* **Stored items**

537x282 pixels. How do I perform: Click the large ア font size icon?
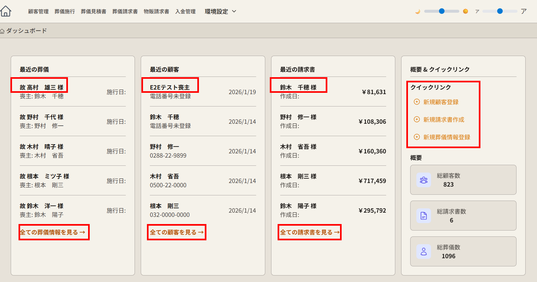pyautogui.click(x=523, y=11)
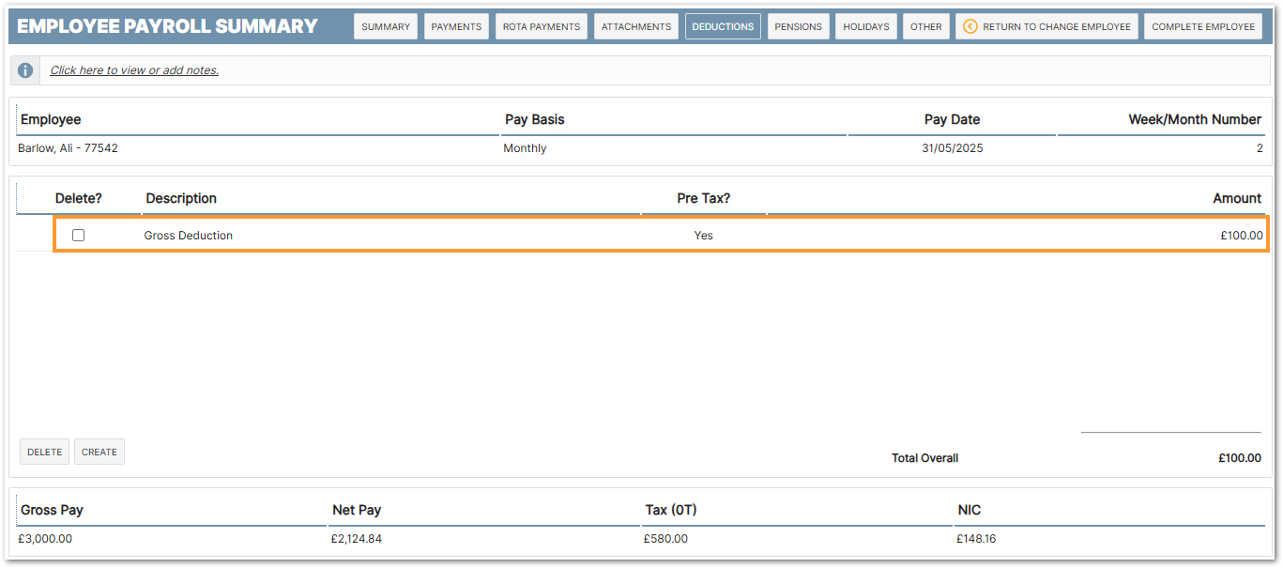Switch to the Payments tab
The image size is (1283, 568).
click(456, 26)
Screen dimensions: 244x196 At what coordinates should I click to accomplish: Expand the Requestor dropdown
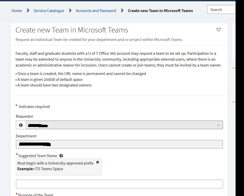218,125
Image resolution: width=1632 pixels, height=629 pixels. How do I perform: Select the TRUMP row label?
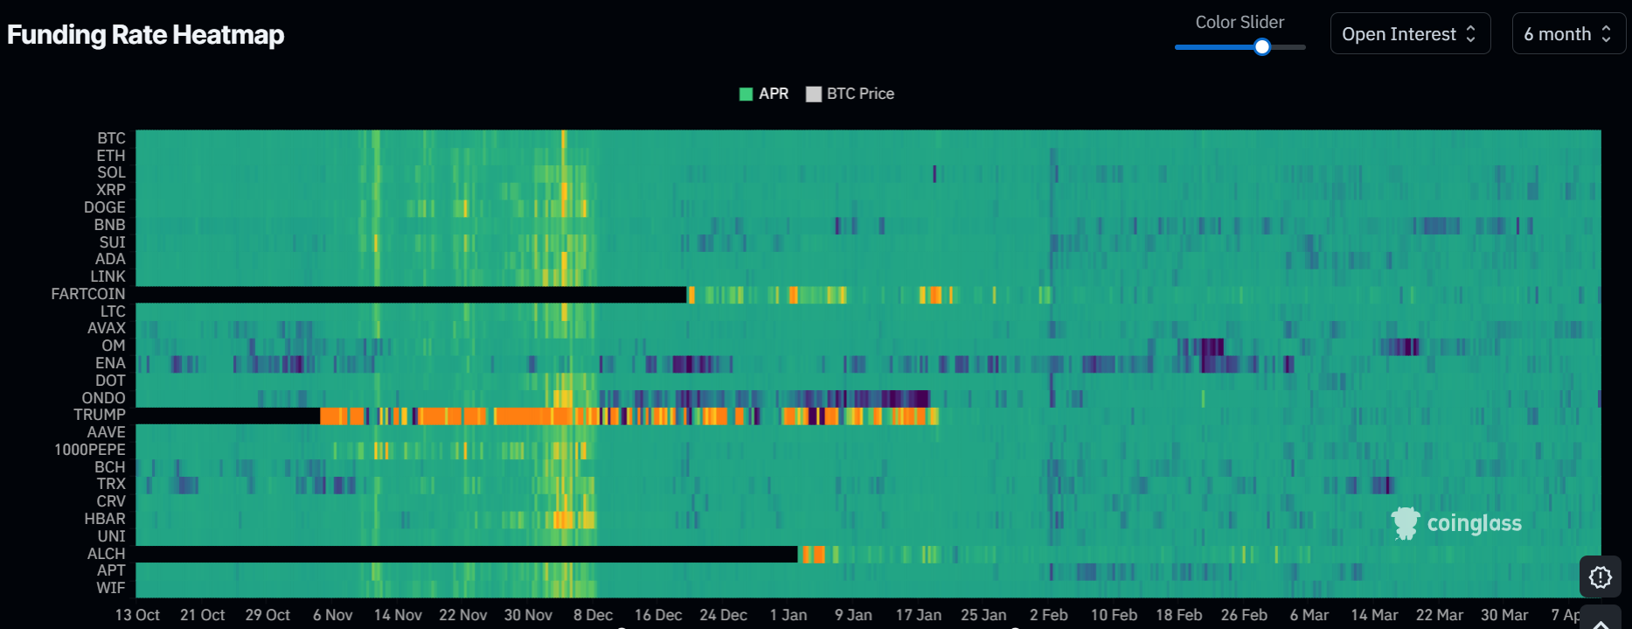coord(100,415)
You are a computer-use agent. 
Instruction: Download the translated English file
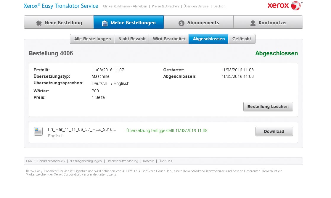[274, 131]
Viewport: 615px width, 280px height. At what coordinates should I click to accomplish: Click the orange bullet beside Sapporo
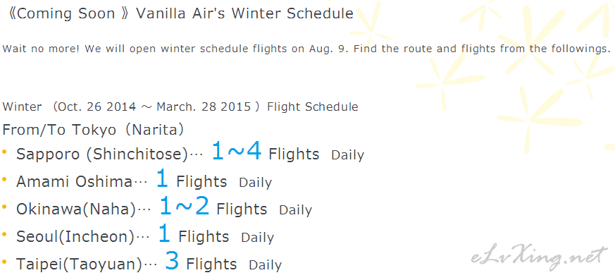point(5,152)
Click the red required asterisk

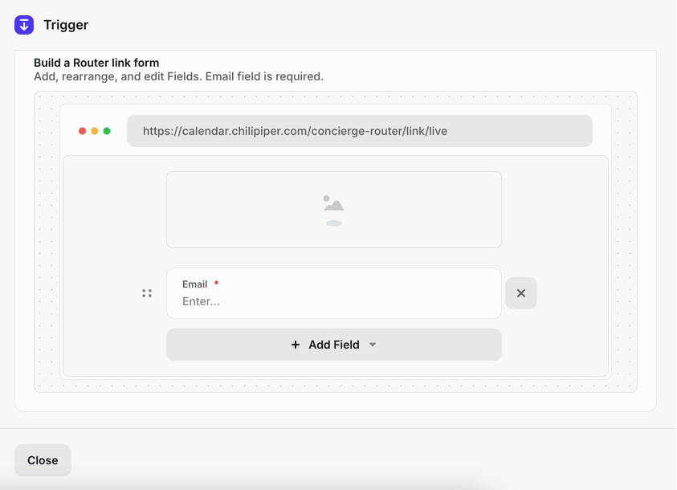[216, 283]
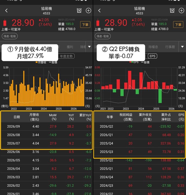Tap the red candlestick icon on left panel
Image resolution: width=186 pixels, height=195 pixels.
tap(5, 22)
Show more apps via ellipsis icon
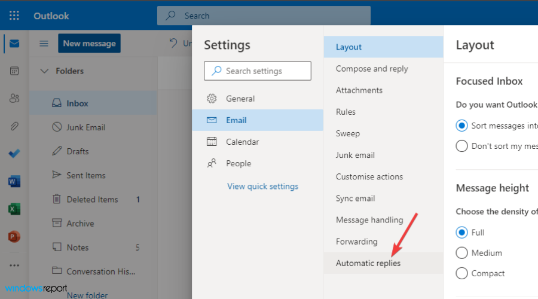 click(x=14, y=266)
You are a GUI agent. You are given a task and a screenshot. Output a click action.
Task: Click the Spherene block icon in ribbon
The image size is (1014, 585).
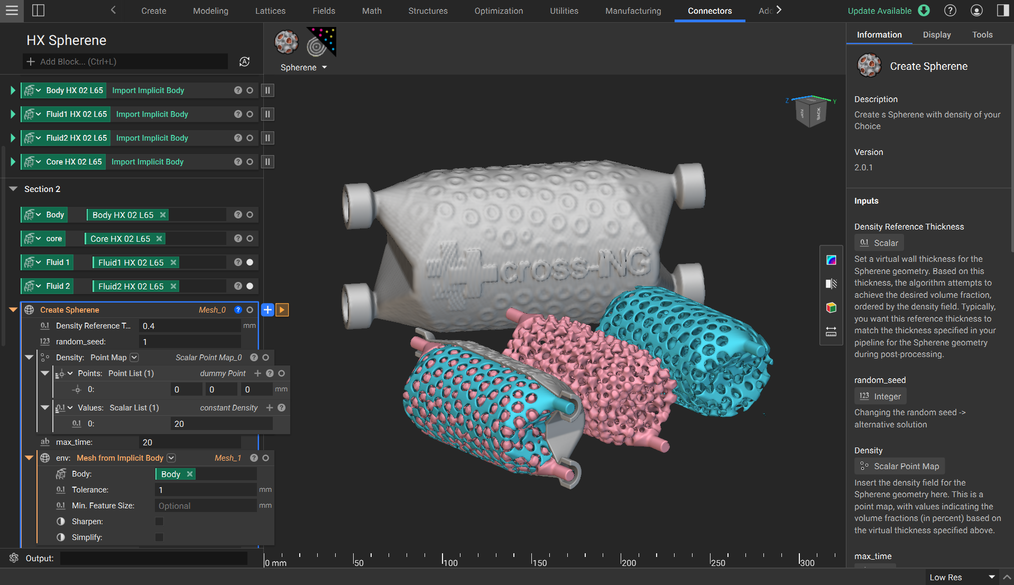[x=287, y=42]
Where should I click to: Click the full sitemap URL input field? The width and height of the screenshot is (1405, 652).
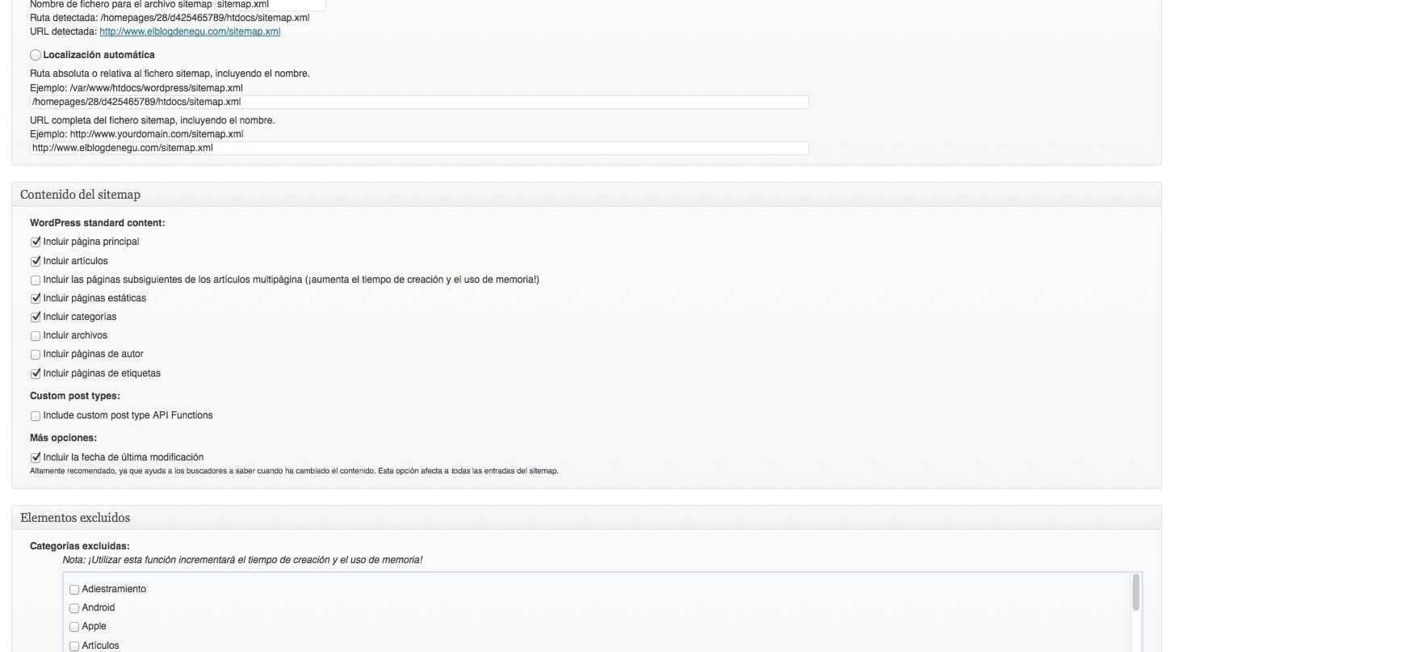pyautogui.click(x=419, y=148)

* **TASK TO COMPLETE**
Only the lines from the one containing "You are a GUI" through the last line of the entries above belong in the copy; reproduce them exactly and drop every picture.

* **EXERCISE ANSWER**
You are a GUI agent. You are given a task and a screenshot. Output a click action.
Task: Click the Spherene block icon in ribbon
The image size is (1014, 585).
[x=287, y=42]
Where should I click to: Click the full sitemap URL input field? The width and height of the screenshot is (1405, 652).
pyautogui.click(x=419, y=148)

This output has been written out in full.